(Stored data)
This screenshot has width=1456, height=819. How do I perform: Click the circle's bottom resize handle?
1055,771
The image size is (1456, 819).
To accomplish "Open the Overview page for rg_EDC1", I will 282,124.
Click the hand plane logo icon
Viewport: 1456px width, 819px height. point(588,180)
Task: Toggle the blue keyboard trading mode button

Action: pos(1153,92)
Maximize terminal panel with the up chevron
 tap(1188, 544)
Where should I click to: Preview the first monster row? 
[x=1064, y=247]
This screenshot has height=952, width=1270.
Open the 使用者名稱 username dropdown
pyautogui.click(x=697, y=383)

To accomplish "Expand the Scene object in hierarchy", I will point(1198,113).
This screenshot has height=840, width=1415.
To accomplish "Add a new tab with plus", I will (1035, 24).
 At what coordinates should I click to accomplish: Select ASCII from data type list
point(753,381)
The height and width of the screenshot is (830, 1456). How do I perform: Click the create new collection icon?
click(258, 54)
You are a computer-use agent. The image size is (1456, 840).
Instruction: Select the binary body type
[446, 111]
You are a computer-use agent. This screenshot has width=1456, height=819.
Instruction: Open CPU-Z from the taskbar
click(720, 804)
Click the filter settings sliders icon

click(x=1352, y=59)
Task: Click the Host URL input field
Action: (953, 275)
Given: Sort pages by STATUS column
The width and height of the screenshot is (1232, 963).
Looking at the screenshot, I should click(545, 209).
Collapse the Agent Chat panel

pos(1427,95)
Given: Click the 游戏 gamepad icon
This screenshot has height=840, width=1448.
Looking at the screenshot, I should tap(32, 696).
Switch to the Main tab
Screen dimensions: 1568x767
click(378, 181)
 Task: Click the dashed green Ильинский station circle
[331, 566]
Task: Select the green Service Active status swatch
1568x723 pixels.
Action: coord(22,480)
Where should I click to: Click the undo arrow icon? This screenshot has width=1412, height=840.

## Your instructions
Print exactly the lines between the line with "1568x723 pixels." and the final line of the records above, both included.

## Solution to this exercise
1568x723 pixels.
Action: coord(22,480)
Where should I click to: Click the undo arrow icon? This screenshot has width=1412, height=840.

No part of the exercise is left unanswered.